_To do_. Please copy exactly every line from the one that contains "Instruction: Click the prompt" to the end of the data below, with both ends included and no other lines.
=== Extracted material ===
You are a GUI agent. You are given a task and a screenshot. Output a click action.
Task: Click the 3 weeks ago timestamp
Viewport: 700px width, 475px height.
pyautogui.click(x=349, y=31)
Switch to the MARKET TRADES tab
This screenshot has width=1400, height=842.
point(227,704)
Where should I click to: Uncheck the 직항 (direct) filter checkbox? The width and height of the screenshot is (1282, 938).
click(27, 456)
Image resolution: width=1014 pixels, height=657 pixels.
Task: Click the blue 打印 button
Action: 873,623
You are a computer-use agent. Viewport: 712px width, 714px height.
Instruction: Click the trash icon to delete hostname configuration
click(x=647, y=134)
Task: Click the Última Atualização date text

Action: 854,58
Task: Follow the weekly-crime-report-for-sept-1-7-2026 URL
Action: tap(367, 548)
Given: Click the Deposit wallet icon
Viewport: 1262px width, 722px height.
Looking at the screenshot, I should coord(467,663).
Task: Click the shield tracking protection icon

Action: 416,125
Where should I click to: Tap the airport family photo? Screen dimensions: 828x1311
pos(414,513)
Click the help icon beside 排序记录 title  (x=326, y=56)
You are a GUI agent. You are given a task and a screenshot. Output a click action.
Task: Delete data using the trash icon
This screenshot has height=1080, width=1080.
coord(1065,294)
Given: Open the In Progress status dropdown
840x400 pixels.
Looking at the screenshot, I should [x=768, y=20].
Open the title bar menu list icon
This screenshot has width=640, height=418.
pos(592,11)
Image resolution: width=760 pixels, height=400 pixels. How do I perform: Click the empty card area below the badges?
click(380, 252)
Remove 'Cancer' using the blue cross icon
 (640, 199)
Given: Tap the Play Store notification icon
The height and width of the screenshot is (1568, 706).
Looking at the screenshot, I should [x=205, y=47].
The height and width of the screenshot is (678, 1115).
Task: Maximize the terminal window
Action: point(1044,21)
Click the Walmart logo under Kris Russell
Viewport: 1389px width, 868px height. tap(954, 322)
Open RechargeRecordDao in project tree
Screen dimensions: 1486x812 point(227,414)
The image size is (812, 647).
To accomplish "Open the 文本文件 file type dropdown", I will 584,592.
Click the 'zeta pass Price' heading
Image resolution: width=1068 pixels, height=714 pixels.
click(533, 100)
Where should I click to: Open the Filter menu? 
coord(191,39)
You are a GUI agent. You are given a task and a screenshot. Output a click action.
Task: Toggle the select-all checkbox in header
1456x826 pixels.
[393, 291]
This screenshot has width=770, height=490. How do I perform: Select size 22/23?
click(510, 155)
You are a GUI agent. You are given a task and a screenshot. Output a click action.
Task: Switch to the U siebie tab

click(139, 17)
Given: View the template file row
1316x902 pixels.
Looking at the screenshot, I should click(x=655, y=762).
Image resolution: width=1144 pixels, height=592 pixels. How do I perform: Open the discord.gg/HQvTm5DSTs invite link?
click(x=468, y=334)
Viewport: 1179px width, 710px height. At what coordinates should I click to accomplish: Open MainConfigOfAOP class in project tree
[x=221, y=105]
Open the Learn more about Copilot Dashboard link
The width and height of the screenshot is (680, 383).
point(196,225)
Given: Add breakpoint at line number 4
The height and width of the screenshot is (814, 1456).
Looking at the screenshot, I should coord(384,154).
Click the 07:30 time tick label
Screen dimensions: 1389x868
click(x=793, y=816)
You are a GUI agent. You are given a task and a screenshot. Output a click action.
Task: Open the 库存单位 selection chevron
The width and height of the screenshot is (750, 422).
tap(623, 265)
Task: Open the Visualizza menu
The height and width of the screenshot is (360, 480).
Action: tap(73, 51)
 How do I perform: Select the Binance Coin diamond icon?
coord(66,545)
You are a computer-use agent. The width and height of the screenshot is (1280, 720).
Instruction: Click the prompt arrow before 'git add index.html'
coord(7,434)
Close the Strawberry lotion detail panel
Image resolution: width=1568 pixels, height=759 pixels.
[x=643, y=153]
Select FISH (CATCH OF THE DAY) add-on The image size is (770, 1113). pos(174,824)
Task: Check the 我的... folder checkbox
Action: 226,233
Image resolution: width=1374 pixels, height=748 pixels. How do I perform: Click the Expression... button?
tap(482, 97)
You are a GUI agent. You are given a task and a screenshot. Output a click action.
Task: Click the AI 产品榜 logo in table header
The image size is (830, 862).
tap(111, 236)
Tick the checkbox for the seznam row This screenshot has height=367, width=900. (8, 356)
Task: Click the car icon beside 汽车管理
===
_Solved exercise_.
Instruction: Click the prompt arrow before 'git add index.html'
coord(7,434)
Close the Strawberry lotion detail panel
Image resolution: width=1568 pixels, height=759 pixels.
[x=643, y=153]
Select FISH (CATCH OF THE DAY) add-on The image size is (770, 1113). pos(174,824)
Task: Check the 我的... folder checkbox
Action: 226,233
Image resolution: width=1374 pixels, height=748 pixels. How do I perform: Click the Expression... button?
tap(482, 97)
You are a GUI agent. You are given a task and a screenshot. Output a click action.
Task: Click the AI 产品榜 logo in table header
The image size is (830, 862).
tap(111, 236)
Tick the checkbox for the seznam row This screenshot has height=367, width=900. (8, 356)
Task: Click the car icon beside 汽车管理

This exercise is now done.